**Document extract**:

────────────────

This morning I woke up wondering what Sheryl Sandberg must think about Paul Ryan. Politics aside, would Sandberg approve of how Ryan has handled the pressure to run for Speaker of the House? Is he Leaning In? And is there a lesson to be learned?
It’s goes without saying that serving as Speaker is both a privilege and a burden. And for Rep. Ryan, who has already experienced the “on-the-road” campaign lifestyle and media spotlight as a Vice Presidential candidate, one can understand his ambivalence about holding the position.
Listening to Ryan deliberate, however, has made me realize that I – and many working women – still have a lot to learn about getting ahead in the workplace. In fact, Ryan is grappling with a host of anxieties that will sound familiar to any working mother (and probably to a lot of working fathers.)
It’s true we don’t often hear men talk about the challenge of balancing work and home; but Paul Ryan has raised the legitimate concern that his role as Speaker would negatively impact the time he can spend with his family back in Wisconsin. And no doubt it would. Specifically he’s expressed apprehension that his children are at critical ages where they need the attention of both their mother and father, and the additional worry that the media attention could be troublesome.

────────────────

**Material provided**:
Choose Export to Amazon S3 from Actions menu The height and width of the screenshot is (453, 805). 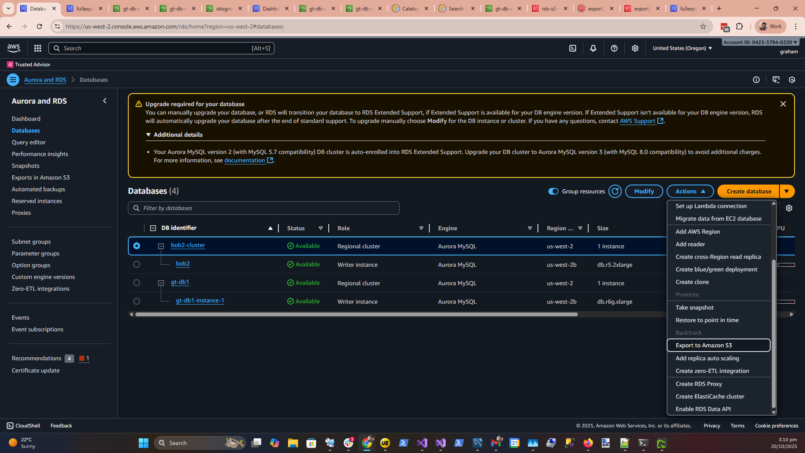(704, 345)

────────────────

**Set exercise**:
Copy the passage of the Paul Ryan essay starting with "Listening to Ryan" and going on through "of working fathers.)", swapping "workplace" for "office". This listing comes from a different source.

**Result**:
Listening to Ryan deliberate, however, has made me realize that I – and many working women – still have a lot to learn about getting ahead in the office. In fact, Ryan is grappling with a host of anxieties that will sound familiar to any working mother (and probably to a lot of working fathers.)